Welt und Wirklichkeit haben keine absoluten, sondern nur relative Bedeutungen; alles ist Fiktion - so das Dogma der Postmoderne. Eine Bilanz dieser Geistesströmung zog die Konferenz "Geschichte schreiben nach der Postmoderne" an der Universität Stuttgart.

Von Kersten Knipp |
    Der Schweizer Sprachwissenschaftler Ferdinand de Saussure war ein nüchterner Mensch. Dennoch entwickelte er ein Begriffspaar, das die Geisteswissenschaften zu teils sehr bunten Kapriolen brachte: Signifiant und Signifié - Bezeichnendes und Bezeichnetes.
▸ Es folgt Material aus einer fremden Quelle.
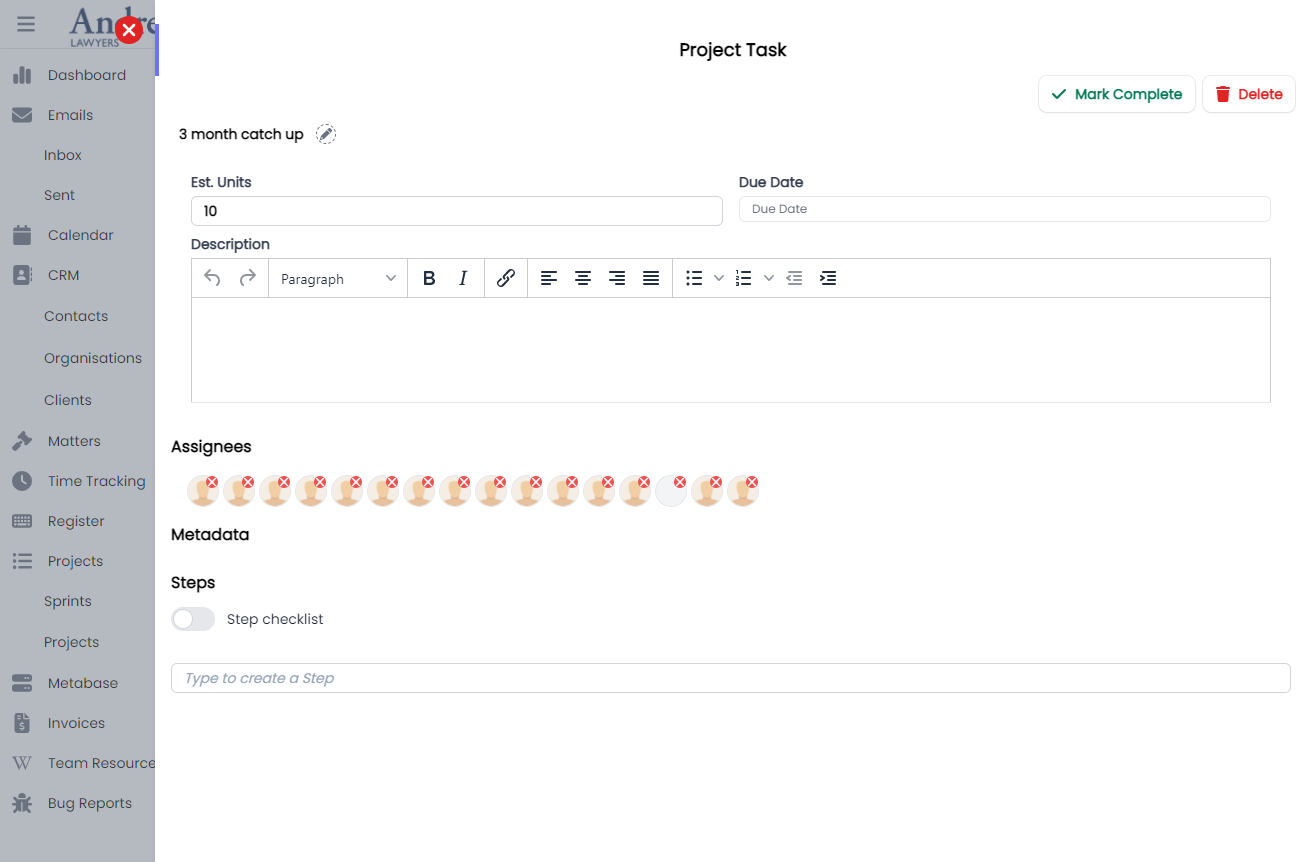Image resolution: width=1307 pixels, height=862 pixels.
Task: Enable the Step checklist toggle
Action: (193, 619)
    Wir Menschen hantieren mit Zeichen - und entwickeln so unsere eigene, ganz subjektive Welt, die mit der äußeren Welt bestenfalls locker verbunden ist. Diese auch politisch frohe Botschaft - denn mit ihr ließen sich ja alle etablierten Ordnungen infrage stellen - enthielt allerdings auch enormes ästhetisches Verführungspotenzial: Signifiant und Signifié, Konstruktion und Dekonstruktion, Kontingenz und Ambivalenz, Wortspiel und Modus der Beschreibung - wunderbare Begriffe standen auf einmal im Raum, allesamt geeignet, die Wirklichkeit nicht mehr allzu ernst zu nehmen - in zu Teilen überzogener Einseitigkeit, so die Germanistin Sandra Richter, die Organisatorin der Tagung.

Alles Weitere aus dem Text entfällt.